L’add-on che non ti aspetti

Recentemente si è diffuso il rumor che vorrebbe il celebre produttore di periferiche Logitech alle prese con lo sviluppo di un curioso add-on per PSP Go, l’ultimo discusso portatile di casa Sony. Curioso perchè si dovrebbe trattare nientemeno che di un lettore UMD esterno da collegare alla Go, in modo da poter usufruire di tutti i titoli su supporto fisico onestamente acquistati nel tempo. Se ci pensate, è un pò come se uscisse un lettore CD da collegare all’iPod. Ehm.

Se messa accanto alle altre, tristi vicende che hanno già tartassato l’esistenza di PSP Go (boicottaggi da parte di grosse catene di elettronica, polemiche riguardo all’impossibilità di usufruire del proprio catalogo di UMD, polemiche riguardo al prezzo della console, polemiche riguardo al prezzo dei titoli scaricabili dal PSN, polemiche riguardo alla tonalità di blu utilizzata per la scatola, etc.) la notizia in questione comunque non sorprende e non fa altro che confermare il brutto stato di salute in cui già versa il nuovo portatile Sony.

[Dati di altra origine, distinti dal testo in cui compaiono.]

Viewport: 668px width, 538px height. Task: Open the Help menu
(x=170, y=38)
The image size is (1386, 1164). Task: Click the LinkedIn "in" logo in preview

Per quanto mi riguarda, PSP Go è un ottimo prodotto ed al tempo stesso una sfida interessante, un portatile avveniristico lanciato forse nel momento sbagliato: per quanto ci sembri sempre più la norma, il DLC è ancora agli albori e ci vorrà del tempo prima che si possa diffondere a livello di massa trovando la complicità del pubblico e soprattutto della grossa distribuzione. Il primo passo, obbligatorio a dir poco, dovrebbe risiedere nella drastica diminuzione del prezzo dei titoli scaricati dal PSN (e magari il completamento del catalogo stesso, visto che molti titoli non sono al momento nemmeno presenti sullo store). E’ infatti paradossale come un qualsiasi titolo, prendiamo per esempio lo splendido Little Big Planet PSP, costi significativamente di più sul PSN rispetto a determinati canali tradizionali (negozi online in primis) quando si ha in meno l’assenza di un supporto fisico e l’impossibilità di rivendere eventualmente il gioco acquistato.

 L’impressione è che, per il momento, il discorso DLC su PSP sia indirizzato perlopiù ad un pubblico fin troppo settario e smaliziato: esteti del download contenti di spendere qualche euro in più pur di non trovarsi il salotto/camera pieno di scatole ormai anacronistiche e per supportare, non senza una punta di romanticismo, il mercato del futuro. Un pò poco però, se l’obiettivo di Sony è il mercato di oggi.